My one problem with the development is that it depended on such obvious villainy. Typically on Mad Men the demons are internal, or historical, or temporarily conjured. But this episode depended on some pretty crudely-drawn enemies. The bros at McCann were like guys you usually encounter only on workplace training videos about sexual harassment.

I’m not sure who the “you” Rosin is referring to here is. Apparently, it’s not workers at the New York State Assembly:

Women were forced to massage [Assemblyman Vito Lopez’s] body, pressured to spend the night with him in hotel rooms, instructed to wear skimpy skirts and high heels and subjected to “forced intimate contact” as Lopez repeatedly rubbed their thighs, even as they tried to swat him away, they told investigators.

One woman was made to feel the tumors on his neck, shoulder and armpit as Lopez, who has cancer, told her he was dying and “needed” her. Another contracted pinkeye after being made to put drops into his affected eye.

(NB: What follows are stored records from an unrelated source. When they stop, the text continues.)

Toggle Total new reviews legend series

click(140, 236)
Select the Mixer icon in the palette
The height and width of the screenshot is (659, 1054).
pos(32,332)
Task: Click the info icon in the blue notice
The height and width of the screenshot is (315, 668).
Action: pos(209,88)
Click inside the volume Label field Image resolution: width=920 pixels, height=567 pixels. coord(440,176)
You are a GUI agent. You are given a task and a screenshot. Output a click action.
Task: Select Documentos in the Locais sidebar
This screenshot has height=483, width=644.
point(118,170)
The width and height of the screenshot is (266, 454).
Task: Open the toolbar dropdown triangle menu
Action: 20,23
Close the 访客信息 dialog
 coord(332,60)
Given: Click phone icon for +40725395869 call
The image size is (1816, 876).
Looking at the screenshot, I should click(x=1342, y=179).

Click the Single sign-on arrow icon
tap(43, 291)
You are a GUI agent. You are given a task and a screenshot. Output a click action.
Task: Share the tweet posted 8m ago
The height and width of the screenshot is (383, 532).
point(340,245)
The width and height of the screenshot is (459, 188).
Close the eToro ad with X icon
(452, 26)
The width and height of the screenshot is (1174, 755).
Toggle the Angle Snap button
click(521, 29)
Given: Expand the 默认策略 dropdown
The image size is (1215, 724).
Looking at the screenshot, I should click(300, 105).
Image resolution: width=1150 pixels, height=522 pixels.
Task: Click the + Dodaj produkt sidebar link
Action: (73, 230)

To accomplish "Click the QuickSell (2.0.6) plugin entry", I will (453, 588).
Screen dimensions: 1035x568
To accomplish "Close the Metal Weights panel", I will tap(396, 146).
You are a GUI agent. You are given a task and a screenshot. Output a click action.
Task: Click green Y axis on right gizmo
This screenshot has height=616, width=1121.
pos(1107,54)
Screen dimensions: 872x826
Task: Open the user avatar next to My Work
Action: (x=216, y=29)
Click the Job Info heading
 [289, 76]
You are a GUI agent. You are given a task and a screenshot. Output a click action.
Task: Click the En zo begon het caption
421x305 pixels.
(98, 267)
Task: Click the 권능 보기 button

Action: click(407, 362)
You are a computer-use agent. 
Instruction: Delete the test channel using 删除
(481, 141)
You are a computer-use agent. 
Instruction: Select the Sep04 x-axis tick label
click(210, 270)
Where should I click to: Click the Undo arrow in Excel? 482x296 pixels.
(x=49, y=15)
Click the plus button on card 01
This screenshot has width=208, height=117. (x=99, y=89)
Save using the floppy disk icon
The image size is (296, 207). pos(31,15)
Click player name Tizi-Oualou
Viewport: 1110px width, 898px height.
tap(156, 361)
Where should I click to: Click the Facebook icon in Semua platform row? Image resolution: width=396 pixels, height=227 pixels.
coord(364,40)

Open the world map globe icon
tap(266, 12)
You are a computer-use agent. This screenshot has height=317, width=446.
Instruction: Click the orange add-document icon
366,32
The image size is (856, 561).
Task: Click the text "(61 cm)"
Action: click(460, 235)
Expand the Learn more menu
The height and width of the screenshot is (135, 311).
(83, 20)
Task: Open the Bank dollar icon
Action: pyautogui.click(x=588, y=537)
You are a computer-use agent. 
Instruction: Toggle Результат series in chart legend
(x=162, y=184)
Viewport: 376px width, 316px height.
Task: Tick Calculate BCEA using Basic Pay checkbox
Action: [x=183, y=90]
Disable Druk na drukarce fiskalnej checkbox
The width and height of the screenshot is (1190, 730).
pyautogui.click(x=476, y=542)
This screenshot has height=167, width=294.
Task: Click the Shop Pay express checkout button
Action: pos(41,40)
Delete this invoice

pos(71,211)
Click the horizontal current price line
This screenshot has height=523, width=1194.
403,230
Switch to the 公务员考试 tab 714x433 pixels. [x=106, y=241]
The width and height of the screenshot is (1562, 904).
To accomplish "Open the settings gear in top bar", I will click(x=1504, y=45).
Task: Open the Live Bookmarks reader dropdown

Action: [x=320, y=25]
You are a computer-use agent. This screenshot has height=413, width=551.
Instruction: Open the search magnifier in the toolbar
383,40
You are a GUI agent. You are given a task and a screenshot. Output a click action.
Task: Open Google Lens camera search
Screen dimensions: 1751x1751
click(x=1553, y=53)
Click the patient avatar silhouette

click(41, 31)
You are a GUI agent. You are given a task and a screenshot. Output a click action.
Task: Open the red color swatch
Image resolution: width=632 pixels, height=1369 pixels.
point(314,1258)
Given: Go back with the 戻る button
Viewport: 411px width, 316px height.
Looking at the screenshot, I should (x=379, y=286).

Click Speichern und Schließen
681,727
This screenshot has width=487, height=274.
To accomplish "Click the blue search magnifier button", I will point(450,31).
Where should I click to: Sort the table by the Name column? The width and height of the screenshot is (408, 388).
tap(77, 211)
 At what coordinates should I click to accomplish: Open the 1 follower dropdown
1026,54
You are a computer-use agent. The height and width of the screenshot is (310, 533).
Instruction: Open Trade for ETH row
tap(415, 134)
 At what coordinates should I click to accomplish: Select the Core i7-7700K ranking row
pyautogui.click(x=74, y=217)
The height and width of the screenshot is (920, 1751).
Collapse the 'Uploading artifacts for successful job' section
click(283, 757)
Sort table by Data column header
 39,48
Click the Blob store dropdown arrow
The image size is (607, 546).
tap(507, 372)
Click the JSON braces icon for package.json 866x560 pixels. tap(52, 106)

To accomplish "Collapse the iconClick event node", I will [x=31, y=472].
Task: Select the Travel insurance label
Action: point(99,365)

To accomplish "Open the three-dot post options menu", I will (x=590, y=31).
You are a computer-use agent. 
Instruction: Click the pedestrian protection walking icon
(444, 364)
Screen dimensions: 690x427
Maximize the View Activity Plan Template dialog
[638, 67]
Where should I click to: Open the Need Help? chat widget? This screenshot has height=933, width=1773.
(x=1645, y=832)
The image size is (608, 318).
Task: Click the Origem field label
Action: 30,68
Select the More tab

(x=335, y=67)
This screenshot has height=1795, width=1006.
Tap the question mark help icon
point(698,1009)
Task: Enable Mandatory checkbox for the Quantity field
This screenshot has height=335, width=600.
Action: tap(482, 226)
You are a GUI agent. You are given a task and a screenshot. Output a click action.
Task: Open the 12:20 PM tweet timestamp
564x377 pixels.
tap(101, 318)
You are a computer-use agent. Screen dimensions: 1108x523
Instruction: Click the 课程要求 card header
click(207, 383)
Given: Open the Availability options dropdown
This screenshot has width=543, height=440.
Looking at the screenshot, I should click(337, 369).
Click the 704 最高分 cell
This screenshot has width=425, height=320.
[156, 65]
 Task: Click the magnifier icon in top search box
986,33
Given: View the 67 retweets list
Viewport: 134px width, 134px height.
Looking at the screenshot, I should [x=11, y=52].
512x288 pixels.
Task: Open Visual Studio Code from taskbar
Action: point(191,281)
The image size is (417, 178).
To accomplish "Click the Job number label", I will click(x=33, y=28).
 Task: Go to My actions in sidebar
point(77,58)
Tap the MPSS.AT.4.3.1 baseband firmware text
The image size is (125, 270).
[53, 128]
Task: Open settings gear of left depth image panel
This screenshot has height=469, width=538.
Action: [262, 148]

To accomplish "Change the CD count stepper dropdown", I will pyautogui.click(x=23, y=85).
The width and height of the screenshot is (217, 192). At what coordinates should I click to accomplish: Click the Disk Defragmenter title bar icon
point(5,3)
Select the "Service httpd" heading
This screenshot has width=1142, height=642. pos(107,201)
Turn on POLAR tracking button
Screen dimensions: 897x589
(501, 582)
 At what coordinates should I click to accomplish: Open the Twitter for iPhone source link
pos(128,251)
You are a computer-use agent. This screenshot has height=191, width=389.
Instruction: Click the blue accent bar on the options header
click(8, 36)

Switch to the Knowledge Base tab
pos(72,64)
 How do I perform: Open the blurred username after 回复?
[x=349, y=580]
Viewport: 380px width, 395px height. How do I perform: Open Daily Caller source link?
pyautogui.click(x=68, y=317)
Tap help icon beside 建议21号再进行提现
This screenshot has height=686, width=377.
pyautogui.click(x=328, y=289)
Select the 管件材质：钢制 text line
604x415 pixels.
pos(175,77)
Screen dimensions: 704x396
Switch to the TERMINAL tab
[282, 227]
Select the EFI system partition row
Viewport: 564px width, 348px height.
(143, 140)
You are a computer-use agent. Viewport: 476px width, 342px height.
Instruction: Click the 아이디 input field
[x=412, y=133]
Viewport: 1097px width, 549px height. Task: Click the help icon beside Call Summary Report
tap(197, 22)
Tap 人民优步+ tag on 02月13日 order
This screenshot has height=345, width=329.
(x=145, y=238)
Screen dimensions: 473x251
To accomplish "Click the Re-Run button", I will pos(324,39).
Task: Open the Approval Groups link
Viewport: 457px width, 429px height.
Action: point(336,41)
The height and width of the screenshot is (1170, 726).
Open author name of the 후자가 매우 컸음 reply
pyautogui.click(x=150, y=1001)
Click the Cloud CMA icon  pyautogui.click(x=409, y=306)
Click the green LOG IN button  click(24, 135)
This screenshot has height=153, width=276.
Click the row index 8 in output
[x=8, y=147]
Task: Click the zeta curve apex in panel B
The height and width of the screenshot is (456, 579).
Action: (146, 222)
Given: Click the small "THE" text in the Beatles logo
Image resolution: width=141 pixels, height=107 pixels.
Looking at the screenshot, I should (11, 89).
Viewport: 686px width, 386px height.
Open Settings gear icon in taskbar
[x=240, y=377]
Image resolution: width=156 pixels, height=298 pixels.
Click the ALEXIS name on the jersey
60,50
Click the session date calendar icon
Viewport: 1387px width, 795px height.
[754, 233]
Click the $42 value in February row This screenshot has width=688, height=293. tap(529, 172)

Or a vice president of Madison Square Garden:

I had been experiencing inappropriate language, been referred to as a bitch, a ho, a m—– f—–, and was regularly bringing such issues to my management’s attention. And for two years I was not getting these issues addressed. If anything, it was getting worse. It started out as a lot of verbal abuse, and then it slipped into this, “I’m in love with you.” It was clear to me that [Isiah Thomas] was trying to make me very uncomfortable. I do think that he probably was used to getting what he wanted—meaning women falling all over him. The fact that this senior-level female executive was not doing that was totally an issue for him. And he felt like he needed to conquer me. And if he wasn’t going to conquer me, he was going to destroy me.

Or a woman working as a sales rep for Novartis:

“This jury learned that Novartis is not somewhere you would want your wife, your mother, your sister or your daughter to work,” said Kate Kimpel. “Novartis expected its female employees to do more than just go out and market its drugs — Novartis has a corporate culture that expects female representatives to be available and amenable to sexual advances from the doctors they call on. Time and time again, Novartis looked the other way when female representatives complained about inappropriate doctors. And then, to add insult to injury, Novartis paid those same women less, wouldn’t promote them into management, and punished them if they got pregnant. Novartis refused to treat its female employees as the competent and hard-working professionals that they were and are.”

On the first day of the trial in the defense’s opening statement, Novartis’ own attorney said of an abusive male district manager, who had shown female sales reps pornography and invited them to sit on his lap, “He wasn’t that bad a manager. He was just terrible with women.” Novartis kept that manager on staff, actively managing women in the field, for years after it first learned of his inappropriate behavior. Although several of Novartis’ witnesses claimed it had a “zero tolerance policy” for discrimination, those same witnesses admitted that managers were not terminated or demoted even when complaints of discrimination were substantiated by HR.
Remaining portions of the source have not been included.